*** Block opens ***

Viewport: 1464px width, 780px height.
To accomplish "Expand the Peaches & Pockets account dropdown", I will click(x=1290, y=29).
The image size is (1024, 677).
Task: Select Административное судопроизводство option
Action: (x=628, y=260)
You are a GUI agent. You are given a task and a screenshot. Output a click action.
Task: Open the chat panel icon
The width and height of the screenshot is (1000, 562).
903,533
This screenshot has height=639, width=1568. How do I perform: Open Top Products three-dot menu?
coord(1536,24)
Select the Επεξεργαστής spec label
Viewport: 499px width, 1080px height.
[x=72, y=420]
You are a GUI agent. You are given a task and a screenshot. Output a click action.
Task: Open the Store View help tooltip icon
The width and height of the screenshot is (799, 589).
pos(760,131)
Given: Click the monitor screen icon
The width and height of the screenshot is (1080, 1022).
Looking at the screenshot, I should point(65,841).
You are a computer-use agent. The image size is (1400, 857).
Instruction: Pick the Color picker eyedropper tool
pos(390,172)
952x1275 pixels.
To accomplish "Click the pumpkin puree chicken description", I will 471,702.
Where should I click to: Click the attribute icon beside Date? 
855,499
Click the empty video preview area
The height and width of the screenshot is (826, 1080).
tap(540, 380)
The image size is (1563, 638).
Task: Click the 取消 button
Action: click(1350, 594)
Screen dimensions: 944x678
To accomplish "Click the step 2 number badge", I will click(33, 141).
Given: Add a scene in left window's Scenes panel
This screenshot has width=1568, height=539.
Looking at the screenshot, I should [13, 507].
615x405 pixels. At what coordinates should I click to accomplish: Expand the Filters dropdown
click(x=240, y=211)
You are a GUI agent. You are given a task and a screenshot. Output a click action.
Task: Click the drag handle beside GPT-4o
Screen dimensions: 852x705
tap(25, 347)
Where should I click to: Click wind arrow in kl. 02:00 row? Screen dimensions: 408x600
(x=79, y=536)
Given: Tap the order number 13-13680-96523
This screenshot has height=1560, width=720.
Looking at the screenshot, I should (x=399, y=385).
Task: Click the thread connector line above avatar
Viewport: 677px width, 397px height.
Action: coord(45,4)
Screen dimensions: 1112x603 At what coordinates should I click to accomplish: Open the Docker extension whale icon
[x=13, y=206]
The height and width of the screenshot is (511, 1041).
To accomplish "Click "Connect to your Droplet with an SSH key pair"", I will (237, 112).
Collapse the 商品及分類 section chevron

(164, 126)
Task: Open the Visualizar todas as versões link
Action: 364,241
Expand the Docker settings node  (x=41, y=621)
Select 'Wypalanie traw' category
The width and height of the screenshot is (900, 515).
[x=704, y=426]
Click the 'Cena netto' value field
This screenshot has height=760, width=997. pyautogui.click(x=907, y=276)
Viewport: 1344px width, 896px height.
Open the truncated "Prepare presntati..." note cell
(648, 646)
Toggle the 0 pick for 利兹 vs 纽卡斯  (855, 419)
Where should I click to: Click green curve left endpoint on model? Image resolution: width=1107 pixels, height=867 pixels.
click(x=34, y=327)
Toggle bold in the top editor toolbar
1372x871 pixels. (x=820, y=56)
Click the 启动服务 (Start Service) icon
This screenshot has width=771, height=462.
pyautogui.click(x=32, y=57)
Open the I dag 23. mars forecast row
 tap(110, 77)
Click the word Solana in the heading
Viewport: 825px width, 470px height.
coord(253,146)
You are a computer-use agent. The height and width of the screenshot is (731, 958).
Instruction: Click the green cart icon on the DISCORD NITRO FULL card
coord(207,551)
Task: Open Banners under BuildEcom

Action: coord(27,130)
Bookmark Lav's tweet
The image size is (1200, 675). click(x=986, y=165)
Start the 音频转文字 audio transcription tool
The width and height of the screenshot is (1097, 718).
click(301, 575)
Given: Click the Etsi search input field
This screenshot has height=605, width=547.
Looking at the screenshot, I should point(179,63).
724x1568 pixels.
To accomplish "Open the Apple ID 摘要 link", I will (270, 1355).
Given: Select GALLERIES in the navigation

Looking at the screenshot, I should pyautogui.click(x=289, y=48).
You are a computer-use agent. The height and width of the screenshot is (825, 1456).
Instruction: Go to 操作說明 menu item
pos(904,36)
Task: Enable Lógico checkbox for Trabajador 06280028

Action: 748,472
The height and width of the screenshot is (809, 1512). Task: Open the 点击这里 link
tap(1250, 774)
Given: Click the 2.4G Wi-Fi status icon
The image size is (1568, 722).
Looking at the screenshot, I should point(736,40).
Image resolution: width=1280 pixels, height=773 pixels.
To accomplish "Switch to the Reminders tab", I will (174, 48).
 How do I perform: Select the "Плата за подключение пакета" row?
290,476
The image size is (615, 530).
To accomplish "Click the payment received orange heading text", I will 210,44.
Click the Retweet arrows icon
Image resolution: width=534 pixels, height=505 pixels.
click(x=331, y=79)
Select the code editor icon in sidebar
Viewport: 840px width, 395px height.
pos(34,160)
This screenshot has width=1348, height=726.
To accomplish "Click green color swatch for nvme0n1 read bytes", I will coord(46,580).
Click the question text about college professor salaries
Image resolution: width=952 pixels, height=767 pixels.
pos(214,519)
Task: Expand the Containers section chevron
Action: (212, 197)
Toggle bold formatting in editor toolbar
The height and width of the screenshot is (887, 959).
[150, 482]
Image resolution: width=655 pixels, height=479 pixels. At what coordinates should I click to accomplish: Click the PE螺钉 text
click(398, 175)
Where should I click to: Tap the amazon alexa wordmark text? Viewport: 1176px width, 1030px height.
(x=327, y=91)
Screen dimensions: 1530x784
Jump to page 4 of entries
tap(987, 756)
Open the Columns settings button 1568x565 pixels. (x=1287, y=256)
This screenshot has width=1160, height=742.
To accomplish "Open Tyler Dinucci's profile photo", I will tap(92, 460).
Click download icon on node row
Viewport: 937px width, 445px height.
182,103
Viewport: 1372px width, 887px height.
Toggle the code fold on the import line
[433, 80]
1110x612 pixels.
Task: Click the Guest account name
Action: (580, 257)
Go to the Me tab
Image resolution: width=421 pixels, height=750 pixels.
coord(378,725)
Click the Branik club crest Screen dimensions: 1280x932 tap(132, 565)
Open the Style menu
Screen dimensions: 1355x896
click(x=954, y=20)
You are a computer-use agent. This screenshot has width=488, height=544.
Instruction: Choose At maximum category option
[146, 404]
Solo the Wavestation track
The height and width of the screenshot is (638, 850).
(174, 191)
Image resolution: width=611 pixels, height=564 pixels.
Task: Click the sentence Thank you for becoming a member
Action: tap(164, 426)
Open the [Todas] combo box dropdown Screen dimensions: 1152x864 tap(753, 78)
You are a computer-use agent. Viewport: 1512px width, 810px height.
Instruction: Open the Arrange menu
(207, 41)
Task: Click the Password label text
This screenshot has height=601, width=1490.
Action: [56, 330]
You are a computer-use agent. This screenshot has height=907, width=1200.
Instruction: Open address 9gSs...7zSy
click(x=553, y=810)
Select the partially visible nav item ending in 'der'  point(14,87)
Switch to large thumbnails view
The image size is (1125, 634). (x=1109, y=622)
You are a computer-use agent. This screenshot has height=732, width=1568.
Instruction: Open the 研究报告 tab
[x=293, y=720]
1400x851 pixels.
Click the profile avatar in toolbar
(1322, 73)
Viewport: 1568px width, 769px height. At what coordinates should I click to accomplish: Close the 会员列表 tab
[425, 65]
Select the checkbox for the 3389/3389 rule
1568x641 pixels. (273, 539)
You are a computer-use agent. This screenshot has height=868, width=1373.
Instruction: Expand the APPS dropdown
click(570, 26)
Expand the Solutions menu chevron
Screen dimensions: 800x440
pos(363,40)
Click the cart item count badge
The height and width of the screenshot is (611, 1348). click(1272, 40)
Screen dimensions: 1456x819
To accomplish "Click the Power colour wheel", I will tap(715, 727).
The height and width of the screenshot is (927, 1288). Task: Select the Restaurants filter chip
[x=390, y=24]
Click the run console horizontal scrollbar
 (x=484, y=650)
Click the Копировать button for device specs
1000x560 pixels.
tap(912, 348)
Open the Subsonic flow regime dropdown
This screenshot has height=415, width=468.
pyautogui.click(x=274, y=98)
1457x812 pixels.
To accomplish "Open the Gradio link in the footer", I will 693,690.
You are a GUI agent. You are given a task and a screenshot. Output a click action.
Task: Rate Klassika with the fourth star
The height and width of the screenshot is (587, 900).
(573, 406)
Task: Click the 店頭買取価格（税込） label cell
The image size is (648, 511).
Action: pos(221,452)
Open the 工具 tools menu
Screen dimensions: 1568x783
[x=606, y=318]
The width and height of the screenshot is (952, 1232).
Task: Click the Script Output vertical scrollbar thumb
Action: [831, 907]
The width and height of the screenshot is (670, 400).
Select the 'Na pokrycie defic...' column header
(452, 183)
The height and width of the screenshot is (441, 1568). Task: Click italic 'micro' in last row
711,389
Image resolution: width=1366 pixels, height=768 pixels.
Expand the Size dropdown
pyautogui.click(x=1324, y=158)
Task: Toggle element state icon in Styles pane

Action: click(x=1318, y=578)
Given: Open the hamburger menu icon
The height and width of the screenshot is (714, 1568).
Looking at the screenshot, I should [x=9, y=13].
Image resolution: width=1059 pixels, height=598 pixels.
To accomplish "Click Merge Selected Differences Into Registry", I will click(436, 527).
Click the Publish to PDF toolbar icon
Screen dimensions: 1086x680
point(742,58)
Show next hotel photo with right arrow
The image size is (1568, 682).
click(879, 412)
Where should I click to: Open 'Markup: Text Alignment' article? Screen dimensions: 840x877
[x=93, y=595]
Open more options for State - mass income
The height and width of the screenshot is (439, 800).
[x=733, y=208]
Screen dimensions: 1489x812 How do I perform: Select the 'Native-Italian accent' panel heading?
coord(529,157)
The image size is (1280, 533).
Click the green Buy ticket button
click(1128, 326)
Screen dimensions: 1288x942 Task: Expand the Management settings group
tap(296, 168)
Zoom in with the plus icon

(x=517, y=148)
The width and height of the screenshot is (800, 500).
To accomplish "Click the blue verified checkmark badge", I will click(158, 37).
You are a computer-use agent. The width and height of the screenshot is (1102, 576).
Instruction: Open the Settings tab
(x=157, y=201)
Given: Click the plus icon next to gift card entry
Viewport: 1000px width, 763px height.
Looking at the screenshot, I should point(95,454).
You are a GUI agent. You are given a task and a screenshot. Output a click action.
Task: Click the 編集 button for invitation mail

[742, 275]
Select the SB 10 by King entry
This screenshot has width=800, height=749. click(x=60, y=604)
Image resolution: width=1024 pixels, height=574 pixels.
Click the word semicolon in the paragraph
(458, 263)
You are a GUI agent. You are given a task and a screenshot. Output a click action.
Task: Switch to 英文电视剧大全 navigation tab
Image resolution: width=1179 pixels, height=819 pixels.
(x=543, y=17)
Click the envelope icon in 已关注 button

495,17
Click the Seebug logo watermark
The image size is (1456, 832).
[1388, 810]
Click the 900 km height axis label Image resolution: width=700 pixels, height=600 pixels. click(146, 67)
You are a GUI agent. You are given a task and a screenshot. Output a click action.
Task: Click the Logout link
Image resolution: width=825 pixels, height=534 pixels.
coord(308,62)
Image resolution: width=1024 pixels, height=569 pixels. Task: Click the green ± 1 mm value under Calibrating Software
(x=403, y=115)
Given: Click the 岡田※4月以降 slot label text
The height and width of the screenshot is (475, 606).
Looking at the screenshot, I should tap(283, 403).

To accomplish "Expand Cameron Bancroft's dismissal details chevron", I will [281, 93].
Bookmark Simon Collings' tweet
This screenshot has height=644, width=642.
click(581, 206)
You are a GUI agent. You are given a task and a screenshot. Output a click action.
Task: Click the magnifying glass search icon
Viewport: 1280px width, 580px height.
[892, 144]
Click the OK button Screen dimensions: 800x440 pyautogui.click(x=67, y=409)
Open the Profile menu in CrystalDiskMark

*** Block closes ***

• WORK REQUEST: Please return a copy of each line in the entries that has the string "search".

• EXPECTED ANSWER:
Given: Click the Etsi search input field
Task: Click the magnifying glass search icon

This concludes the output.